In this early period of learning the AIP ropes, I knew I was currently out of my element. I wasn’t skilled in this arena whatsoever. I was the opposite of skilled. I was undoubtedly UN-skilled. (Read my very first blog post about coming across AIP here!)
Now, just a tad bit shy of two years later, AIP is my THANG, y’all. I can make breads, sauces, entrees, sides and desserts in a snap! I love to share these recipes with you all on my blog to help you thrive and regain your health. The feedback and comments I receive from you guys really keep me going! I’ve met a network of amazing chronic illness and autoimmune disease bloggers who have been some of the best friends I’ve ever had the pleasure of be-friending. My health, digestion, and energy has made great strides. I have more precious moments spent with loved ones and less time spent immobilized in bed. And I know there is so much more to come! I see myself making it to 40 after all (fingers crossed).

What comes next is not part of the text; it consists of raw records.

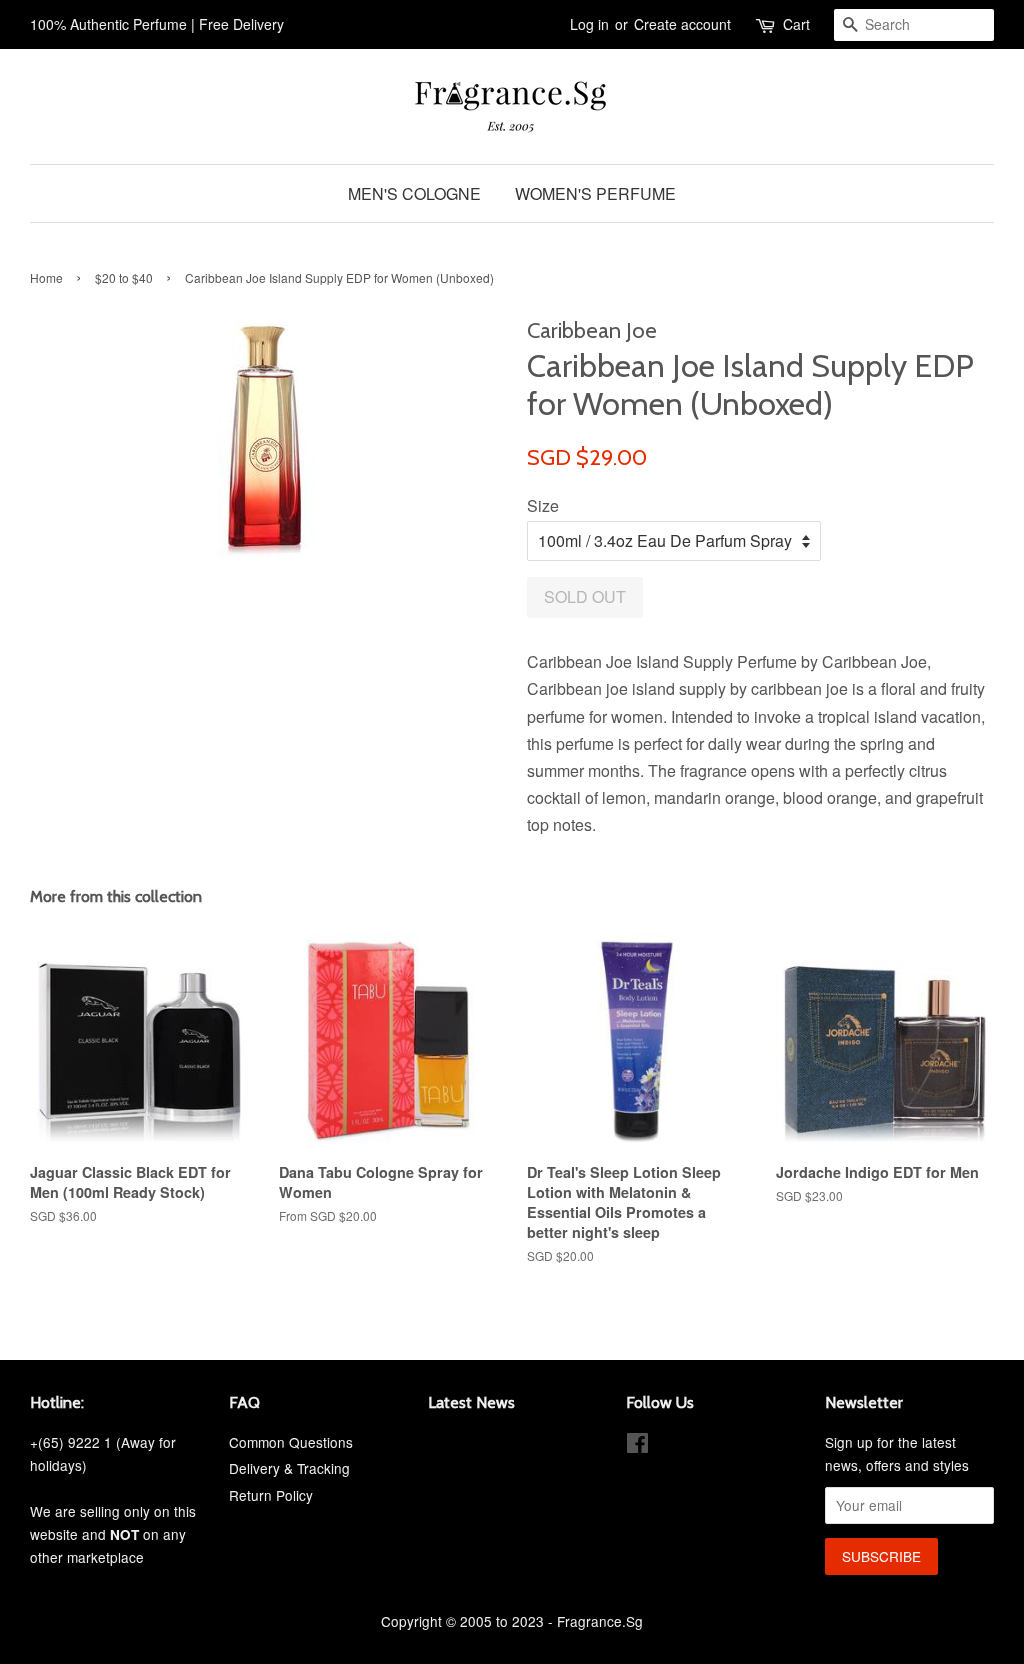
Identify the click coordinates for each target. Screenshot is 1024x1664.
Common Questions (291, 1442)
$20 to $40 (124, 277)
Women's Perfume (595, 193)
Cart (796, 24)
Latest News (471, 1402)
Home (46, 277)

When I say that “Everyone Is The Unskilled Cavewoman” I mean that we all have something new to face waiting for us around the corner. Something uncomfortable to learn, something that will change our humanity forever, and something unexpected that will challenge us to push ourselves harder than we ever imagined we would be able to push. We don’t know how to do it yet, but we will know soon. And you know what? You can do it. You really, truly can.
Now when I ask the Universe, “Am I going to make it through this day? Is it possible for my health to improve any further than it already has? Can I survive this moment?” I hear it differently now. Sometimes a whisper, sometimes a murmur, and sometimes a roar. She replies with a resounding, “Yes, yes, and YES.”